Chapeleiras de Antônio Dias conservam tradição de mais de 200 anos

24/10/2011 15:55

LEONARDO MORAIS

Maria Lino

Maria Lino vende os chapéus que produz há mais quatro décadas a turistas que visitam a região

 

ANTÔNIO DIAS - A aposentada Rosa Lino Roque, de 75 anos, nem imaginava que a brincadeira dos tempos de criança, quando imitava sua mãe ao trançar folhas secas do coqueiro indaiá para fazer chapéus de palha, mais tarde seria sua principal fonte de renda. A arte garantiu o sustento dos seis filhos, ainda pequenos, quando ficou viúva. O então passatempo se tornou profissão. Os chapéus de palha produzidos no quintal da casa humilde, em Porteira Grande, na zona rural de Antônio Dias, na Região do Vale do Rio Doce, passaram a ser vendidos em larga escala para comerciantes da região. As filhas pequenas ajudavam a trançar as palhas e a buscar na mata as folhas para serem dessecadas.
 

 

O adereço também era moeda de troca no pequeno distrito. Um chapéu poderia valer até 5 quilos de arroz ou feijão. "Fiquei viúva muito nova e não tínhamos outra renda. Sabia fazer chapéus para vender para comerciantes e motoristas que cruzavam a região", comenta a mulher, que ainda hoje confecciona os adereços, porém em um ritmo mais lento. "Hoje, faço para divertimento.

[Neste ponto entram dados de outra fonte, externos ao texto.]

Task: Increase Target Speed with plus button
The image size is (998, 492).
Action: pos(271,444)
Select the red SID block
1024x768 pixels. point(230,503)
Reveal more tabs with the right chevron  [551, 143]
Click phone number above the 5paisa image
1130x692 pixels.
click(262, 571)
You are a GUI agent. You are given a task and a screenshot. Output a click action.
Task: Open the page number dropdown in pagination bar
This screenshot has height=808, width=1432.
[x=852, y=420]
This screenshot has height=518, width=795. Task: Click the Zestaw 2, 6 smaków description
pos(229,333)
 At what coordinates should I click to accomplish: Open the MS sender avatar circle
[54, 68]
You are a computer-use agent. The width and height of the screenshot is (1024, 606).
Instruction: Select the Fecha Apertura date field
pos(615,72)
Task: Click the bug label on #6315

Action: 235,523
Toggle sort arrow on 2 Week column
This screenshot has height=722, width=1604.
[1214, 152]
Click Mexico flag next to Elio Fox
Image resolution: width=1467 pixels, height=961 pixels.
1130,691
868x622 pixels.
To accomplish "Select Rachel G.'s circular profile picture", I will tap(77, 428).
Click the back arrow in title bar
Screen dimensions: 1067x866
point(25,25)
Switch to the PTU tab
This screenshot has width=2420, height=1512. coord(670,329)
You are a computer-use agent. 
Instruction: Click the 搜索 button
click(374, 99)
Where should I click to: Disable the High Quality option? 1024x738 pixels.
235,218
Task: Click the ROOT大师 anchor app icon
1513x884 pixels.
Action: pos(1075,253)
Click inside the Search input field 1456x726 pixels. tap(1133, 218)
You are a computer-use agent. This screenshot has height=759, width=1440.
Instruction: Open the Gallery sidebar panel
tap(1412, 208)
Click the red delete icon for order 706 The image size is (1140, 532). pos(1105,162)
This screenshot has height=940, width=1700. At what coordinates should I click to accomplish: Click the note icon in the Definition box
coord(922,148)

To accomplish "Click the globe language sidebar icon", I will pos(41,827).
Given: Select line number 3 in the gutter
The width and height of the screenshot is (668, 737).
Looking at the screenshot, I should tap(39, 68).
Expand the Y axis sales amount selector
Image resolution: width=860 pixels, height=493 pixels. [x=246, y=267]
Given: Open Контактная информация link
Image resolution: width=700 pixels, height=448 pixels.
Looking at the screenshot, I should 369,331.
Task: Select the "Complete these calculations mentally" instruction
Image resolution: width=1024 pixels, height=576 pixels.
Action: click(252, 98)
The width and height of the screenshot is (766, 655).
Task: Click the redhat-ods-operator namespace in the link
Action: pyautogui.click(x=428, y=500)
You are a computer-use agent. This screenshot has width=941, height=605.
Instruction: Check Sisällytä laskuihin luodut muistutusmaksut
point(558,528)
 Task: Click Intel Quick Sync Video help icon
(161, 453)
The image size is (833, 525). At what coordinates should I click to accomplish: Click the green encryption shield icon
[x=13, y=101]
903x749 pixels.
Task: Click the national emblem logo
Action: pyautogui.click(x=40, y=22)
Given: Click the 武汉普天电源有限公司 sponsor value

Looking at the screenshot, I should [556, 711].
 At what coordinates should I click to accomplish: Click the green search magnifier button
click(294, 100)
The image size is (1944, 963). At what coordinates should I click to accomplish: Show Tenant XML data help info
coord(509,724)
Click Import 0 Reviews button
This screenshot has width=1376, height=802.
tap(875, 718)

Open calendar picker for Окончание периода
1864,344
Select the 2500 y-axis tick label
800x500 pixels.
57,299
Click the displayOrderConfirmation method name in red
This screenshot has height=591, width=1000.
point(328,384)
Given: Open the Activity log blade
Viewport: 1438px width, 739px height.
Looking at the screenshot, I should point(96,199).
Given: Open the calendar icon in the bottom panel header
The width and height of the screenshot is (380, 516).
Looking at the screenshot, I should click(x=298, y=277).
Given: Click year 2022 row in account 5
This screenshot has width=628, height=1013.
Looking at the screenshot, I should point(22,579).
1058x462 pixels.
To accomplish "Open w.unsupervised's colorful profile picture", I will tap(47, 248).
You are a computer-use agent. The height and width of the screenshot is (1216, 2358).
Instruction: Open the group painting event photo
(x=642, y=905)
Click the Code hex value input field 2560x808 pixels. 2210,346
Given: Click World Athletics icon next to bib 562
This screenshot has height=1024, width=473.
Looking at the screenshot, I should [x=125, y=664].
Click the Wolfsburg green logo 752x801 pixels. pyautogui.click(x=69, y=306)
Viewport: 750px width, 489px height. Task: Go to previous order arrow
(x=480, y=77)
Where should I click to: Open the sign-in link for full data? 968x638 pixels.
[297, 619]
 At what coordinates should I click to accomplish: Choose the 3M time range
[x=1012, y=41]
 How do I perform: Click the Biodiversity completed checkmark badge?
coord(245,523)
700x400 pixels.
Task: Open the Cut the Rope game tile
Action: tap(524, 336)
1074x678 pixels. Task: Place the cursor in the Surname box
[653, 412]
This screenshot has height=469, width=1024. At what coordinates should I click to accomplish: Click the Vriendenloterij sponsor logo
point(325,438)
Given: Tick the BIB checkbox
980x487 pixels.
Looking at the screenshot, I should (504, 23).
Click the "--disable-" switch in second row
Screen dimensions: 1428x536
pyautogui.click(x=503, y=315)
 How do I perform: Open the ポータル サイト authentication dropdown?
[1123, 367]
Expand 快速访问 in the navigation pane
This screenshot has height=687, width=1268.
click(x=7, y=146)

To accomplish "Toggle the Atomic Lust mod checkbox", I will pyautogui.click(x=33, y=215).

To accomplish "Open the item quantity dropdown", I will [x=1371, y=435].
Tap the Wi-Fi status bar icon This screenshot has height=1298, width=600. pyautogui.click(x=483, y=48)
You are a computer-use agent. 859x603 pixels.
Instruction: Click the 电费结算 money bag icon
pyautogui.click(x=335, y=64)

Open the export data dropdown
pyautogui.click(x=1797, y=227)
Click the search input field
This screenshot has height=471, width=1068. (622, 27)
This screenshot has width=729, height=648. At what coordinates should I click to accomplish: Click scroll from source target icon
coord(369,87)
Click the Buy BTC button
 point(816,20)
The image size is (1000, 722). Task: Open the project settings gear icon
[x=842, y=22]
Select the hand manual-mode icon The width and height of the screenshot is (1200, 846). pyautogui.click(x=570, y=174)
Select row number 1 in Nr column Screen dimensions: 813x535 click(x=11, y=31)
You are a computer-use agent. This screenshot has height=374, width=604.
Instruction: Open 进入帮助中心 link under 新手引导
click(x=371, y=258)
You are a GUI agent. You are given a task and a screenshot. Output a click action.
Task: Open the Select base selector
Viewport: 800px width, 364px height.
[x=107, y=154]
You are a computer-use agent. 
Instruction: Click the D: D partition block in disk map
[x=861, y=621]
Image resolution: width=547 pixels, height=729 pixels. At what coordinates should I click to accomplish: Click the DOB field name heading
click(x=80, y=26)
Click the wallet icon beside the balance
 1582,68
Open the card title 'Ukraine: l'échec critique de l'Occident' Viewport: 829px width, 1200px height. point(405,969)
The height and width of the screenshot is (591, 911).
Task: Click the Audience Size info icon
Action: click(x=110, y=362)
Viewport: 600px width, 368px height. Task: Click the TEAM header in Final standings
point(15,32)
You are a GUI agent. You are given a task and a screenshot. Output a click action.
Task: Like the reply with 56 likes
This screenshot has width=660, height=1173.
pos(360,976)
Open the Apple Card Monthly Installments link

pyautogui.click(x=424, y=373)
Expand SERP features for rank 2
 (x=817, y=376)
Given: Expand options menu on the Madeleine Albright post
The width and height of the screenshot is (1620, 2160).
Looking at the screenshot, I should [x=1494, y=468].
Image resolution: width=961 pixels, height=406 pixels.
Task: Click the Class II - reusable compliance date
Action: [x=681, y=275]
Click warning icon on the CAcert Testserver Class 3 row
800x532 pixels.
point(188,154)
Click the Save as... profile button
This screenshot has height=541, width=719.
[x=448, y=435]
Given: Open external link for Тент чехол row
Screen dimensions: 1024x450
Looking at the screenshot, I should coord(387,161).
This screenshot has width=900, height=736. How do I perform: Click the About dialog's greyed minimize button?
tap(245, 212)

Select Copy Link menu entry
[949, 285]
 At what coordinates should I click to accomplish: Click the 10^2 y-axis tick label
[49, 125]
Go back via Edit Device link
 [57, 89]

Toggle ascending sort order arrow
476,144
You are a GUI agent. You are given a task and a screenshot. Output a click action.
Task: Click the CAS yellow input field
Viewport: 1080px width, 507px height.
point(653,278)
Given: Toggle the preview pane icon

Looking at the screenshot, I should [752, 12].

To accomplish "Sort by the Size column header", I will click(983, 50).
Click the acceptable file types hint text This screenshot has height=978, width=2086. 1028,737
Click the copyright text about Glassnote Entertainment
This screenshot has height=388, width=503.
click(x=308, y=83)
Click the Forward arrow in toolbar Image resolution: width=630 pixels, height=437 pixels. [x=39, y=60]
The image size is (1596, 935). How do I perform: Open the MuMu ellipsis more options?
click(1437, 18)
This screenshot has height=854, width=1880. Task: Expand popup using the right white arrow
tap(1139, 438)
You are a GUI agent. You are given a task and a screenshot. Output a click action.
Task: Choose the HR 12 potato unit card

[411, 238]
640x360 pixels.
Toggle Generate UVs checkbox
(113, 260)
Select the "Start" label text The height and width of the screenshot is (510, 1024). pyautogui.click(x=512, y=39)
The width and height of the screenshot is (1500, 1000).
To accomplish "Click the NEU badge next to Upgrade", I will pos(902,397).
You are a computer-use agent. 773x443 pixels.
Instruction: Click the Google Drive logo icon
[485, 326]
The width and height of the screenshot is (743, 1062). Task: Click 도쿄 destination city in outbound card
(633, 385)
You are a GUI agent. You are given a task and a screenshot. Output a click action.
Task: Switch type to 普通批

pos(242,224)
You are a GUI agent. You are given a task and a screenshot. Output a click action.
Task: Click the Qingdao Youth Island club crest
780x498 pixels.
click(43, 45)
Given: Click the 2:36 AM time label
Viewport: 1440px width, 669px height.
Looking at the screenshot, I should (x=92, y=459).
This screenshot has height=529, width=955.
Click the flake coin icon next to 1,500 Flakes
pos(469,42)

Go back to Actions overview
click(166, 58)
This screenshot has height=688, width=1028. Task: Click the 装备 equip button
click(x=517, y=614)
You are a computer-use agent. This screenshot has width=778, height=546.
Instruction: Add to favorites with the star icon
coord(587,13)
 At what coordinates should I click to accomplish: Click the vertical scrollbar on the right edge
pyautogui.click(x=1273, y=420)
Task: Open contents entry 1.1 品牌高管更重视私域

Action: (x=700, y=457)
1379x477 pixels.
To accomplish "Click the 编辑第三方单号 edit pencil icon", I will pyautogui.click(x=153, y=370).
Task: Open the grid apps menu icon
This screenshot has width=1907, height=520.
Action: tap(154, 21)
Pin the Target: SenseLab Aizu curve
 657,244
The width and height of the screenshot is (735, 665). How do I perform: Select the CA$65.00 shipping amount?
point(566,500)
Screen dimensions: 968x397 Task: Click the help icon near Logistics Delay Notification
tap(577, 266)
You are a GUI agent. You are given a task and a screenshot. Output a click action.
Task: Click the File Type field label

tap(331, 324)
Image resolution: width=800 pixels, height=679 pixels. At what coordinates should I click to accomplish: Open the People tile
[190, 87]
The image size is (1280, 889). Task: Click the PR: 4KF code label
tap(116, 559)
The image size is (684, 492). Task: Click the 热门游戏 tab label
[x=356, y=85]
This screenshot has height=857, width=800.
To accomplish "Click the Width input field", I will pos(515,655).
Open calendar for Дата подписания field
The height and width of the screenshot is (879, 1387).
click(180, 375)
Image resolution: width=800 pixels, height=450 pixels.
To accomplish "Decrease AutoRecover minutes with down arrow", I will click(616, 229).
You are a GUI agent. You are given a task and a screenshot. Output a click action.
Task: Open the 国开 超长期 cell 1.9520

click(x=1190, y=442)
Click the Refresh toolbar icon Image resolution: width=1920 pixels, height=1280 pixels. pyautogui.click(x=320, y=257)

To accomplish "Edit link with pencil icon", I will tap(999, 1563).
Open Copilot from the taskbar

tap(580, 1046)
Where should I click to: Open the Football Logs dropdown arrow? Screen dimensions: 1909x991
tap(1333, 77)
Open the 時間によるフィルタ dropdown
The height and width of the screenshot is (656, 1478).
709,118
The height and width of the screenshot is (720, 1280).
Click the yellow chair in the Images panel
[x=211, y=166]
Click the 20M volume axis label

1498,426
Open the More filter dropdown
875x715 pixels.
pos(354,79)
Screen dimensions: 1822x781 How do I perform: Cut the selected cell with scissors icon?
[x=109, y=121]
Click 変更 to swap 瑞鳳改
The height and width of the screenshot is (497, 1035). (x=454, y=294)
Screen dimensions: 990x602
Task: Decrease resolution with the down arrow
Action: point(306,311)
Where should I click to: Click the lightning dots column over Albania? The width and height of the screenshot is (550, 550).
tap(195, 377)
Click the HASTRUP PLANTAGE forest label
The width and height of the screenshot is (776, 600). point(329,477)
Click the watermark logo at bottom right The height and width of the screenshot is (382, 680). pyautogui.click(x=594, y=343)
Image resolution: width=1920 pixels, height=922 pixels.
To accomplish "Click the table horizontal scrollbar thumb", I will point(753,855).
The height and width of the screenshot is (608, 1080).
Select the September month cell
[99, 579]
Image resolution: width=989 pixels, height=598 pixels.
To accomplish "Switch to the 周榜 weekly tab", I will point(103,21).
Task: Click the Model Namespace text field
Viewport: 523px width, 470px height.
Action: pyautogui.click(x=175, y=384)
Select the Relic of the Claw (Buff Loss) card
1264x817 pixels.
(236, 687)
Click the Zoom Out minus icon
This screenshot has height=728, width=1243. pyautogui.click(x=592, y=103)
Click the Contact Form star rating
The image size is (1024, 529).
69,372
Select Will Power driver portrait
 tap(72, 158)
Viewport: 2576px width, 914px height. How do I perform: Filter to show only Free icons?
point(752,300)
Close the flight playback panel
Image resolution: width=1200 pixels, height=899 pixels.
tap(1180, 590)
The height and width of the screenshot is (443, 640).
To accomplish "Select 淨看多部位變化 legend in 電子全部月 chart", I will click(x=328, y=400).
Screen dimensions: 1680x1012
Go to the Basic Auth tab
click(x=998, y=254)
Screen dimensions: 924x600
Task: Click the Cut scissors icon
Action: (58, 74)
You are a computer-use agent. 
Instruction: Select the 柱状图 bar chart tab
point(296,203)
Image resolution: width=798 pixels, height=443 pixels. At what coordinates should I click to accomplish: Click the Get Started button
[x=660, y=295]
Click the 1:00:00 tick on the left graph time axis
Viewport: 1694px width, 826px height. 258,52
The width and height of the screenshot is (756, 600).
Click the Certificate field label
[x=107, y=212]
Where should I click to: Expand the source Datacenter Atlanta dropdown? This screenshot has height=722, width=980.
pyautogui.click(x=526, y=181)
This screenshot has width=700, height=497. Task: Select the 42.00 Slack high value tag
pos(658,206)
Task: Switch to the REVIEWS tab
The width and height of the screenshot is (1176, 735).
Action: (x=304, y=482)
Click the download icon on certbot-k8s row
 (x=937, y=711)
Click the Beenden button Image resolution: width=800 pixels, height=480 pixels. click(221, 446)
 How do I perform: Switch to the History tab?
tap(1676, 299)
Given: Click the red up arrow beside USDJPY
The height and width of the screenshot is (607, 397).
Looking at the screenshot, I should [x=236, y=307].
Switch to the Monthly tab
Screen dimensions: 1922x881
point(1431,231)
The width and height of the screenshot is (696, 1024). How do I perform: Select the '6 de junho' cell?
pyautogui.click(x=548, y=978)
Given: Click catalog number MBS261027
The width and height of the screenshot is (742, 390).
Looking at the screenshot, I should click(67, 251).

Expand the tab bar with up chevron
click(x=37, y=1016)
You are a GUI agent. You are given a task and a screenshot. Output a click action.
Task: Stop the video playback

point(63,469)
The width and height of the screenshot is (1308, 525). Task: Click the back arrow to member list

É uma ótima terapia".
 

 

Rosa Lina é uma das 500 mulheres que na região recebem o nome de "chapeleiras de Antônio Dias" e que mantêm a tradição de fabricar os chapéus de forma artesanal há mais de 200 anos. O negócio não chega a ser a principal fonte de renda das famílias. Mas quem trabalha no ofício garante que, mesmo com a concorrência das produções industriais, ainda é possível faturar com o acessório. "Por mês tiro em torno de R$ 400.Esse dinheiro daria para pagar minhas despesas, mas, felizmente, conto ainda com o aluguel de uma casa que comprei, o que dá uma sobra", conta a chapeleira Tereza de Sá, de 52 anos, que aprendeu aos 7 a fazer chapéus, observando o trabalho preciso da mãe, que hoje, aos 74 anos, continua trançando as palhas do coqueiro. "Não sei explicar, mas parece que nascemos com esse dom de produzir arte com a palha".
 

 

Por dia, Tereza consegue confeccionar, sozinha, nos fundos de casa, um chapéu. Para garantir firmeza nos fios entrelaçados, as tranças são passadas várias vezes em um equipamento feito também de forma artesanal chamado "descascador". O preço final do artesanato varia entre R$ 8 e R$ 10. Os compradores são de Caratinga e Governador Valadares, principalmente. "Com os chapéus consegui pagar os estudos das minhas filhas. Agora faço para divertir e passar o tempo", diz Tereza.
 

 

A produção dos chapéus segue o mesmo ritmo há pelo menos dois séculos, quando os primeiros moradores habitaram a região. A matéria-prima é retirada da palmeira indaiá, ainda jovem, uma espécie típica de regiões altas. As folhas são fervidas em fogão a lenha por cerca de duas horas e, em seguida, são expostas para secagem. O processo dura de dois a quatro dias. Antes de as folhas serem desfiadas, o material é curtido em uma caixa com enxofre. "A fase do enxoframento é para que a palha ganhe uma cor mais esbranquiçada", explica a chapeleira Maria Lino Roque de Barros, de 55 anos.
 

 

Há mais de quatro décadas, os chapéus feitos por ela são vendidos a turistas que visitam a região. As folhas que usa para fazer o artesanato são rigorosamente escolhidas pela artesã que, pelo menos duas vezes ao ano, se embrenha por entre as matas fechadas da região em busca dos coqueiros. "O segredo é encontrar a planta ainda jovem, que consegue produzir fios mais firmes", explica.